→ **Work to be completed**
Continue the notebook excerpt on normalizing daily source fractions for Figure 7, starting right after its last line.

→ **Text section**
___
The raw GF fractions don't sum to 1. Below we normalize each day's fractions
so they sum to 1.0, matching Figure 7 where every bar reaches the top.

In [None]:
# =============================================================================
# Verification: spot-check a few days against Naveed's plot
# =============================================================================

print("Spot-check: source fractions for selected dates")
print("=" * 90)
print(f"{'Date':<14s} {'Fossil Fuel':>12s} {'Polluted Mar':>12s} {'Sea Salt':>12s} {'Wood Burn':>12s} {'Charcoal':>12s} {'Total':>8s}")
print("-" * 90)

check_dates = valid.iloc[::10]  # every 10th sample
for _, row in check_dates.iterrows():
    total = sum(row[col] for col, _, _ in STACK_ORDER)
    print(f"{str(row['date'].date()):<14s}"
          f" {row['fossil_fuel_frac']:>12.3f}"
          f" {row['polluted_marine_frac']:>12.3f}"
          f" {row['sea_salt_frac']:>12.3f}"
          f" {row['wood_frac']:>12.3f}"
          f" {row['charcoal_frac']:>12.3f}"
          f" {total:>8.3f}")

print("\nOverall means:")
for col, label, _ in STACK_ORDER:
    vals = valid[col]
    print(f"  {label:<25s}: mean={vals.mean():.3f}, min={vals.min():.3f}, max={vals.max():.3f}")

In [None]:
# =============================================================================
# Figure 7 (Normalized): Daily contribution of sources to OM — fractions sum to 1
# =============================================================================

# Prepare data
frac_col_names = [col for col, _, _ in STACK_ORDER]
valid_norm = df.dropna(subset=frac_col_names).copy()
valid_norm = valid_norm.sort_values('date').reset_index(drop=True)
valid_norm['season'] = valid_norm['Month'].apply(get_season)

# Normalize: divide each fraction by the row total so they sum to 1.0
row_totals = valid_norm[frac_col_names].sum(axis=1)
for col in frac_col_names:
    valid_norm[col + '_norm'] = valid_norm[col] / row_totals

# Verify normalization
norm_cols = [col + '_norm' for col in frac_col_names]
print(f"Row sums after normalization — min: {valid_norm[norm_cols].sum(axis=1).min():.4f}, "
      f"max: {valid_norm[norm_cols].sum(axis=1).max():.4f}")
print(f"Plotting {len(valid_norm)} samples from {valid_norm['date'].min().date()} to {valid_norm['date'].max().date()}")

# --- Create figure with two axes: season strip on top, bars below ---
fig, (ax_season, ax) = plt.subplots(
    2, 1, figsize=(18, 7),
    gridspec_kw={'height_ratios': [1, 20], 'hspace': 0.02},
    sharex=True
)
___
→ **Source excerpt**
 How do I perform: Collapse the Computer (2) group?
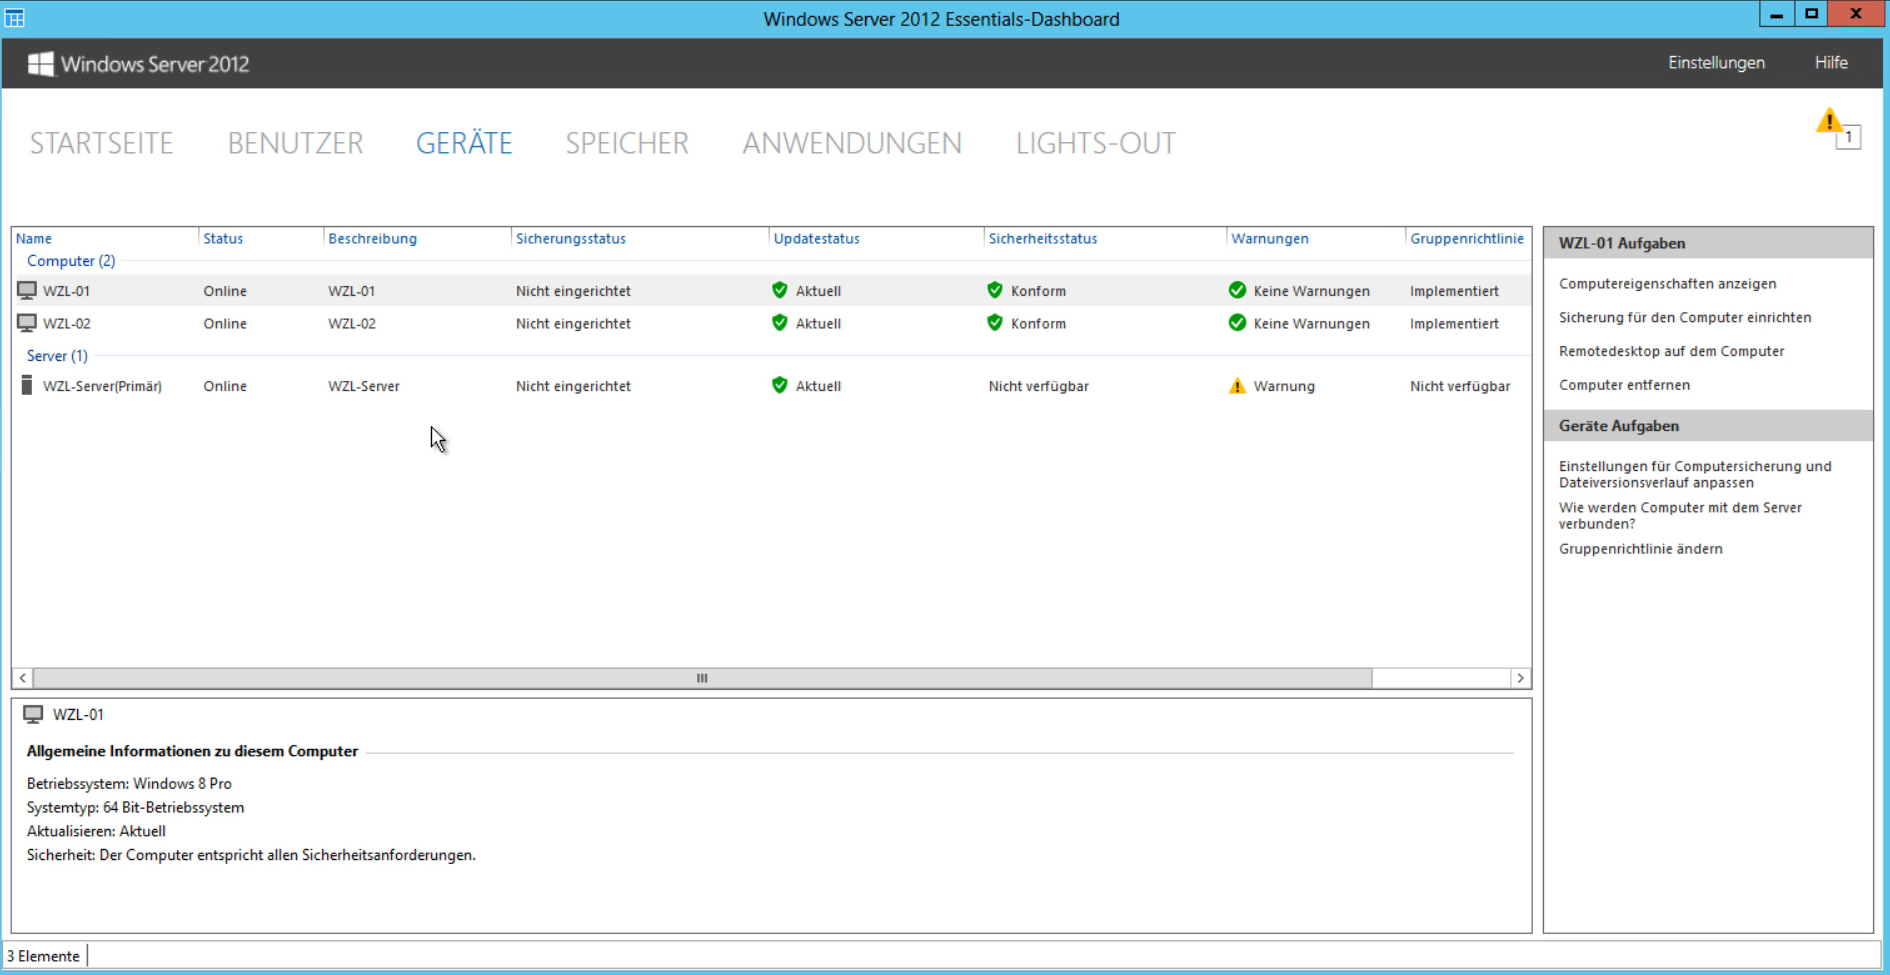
___
→ **Exercise output**
# Use date positions for x-axis (actual dates, not sequential index)
dates = valid_norm['date'].values
bar_width = 2.0
x_dates = mdates.date2num(dates)

# --- Draw stacked bars (normalized) ---
bottom = np.zeros(len(valid_norm))

for col, label, color in STACK_ORDER:
    values = valid_norm[col + '_norm'].values
    ax.bar(x_dates, values, width=bar_width, bottom=bottom,
           color=color, label=label, edgecolor='white', linewidth=0.3)
    bottom += values

# --- Draw season strip at top ---
season_color_map = {name: color for name, _, color in SEASON_DEFS}

date_min = x_dates.min() - bar_width
date_max = x_dates.max() + bar_width

current_season = valid_norm.iloc[0]['season']
seg_start = date_min

for i in range(1, len(valid_norm)):
    s = valid_norm.iloc[i]['season']
    if s != current_season:
        boundary = (x_dates[i] + x_dates[i-1]) / 2
        ax_season.axvspan(seg_start, boundary,
                          color=season_color_map[current_season], alpha=0.9)
        seg_start = boundary
        current_season = s

ax_season.axvspan(seg_start, date_max,
                  color=season_color_map[current_season], alpha=0.9)

ax_season.set_xlim(date_min, date_max)
ax_season.set_yticks([])
ax_season.tick_params(bottom=False, labelbottom=False)
for spine in ax_season.spines.values():
    spine.set_visible(True)
    spine.set_linewidth(0.5)

# --- Format main axes ---
ax.set_xlim(date_min, date_max)
ax.set_ylim(0, 1.0)
ax.set_ylabel('Factor Fraction', fontsize=13)
ax.set_xlabel('Date', fontsize=13)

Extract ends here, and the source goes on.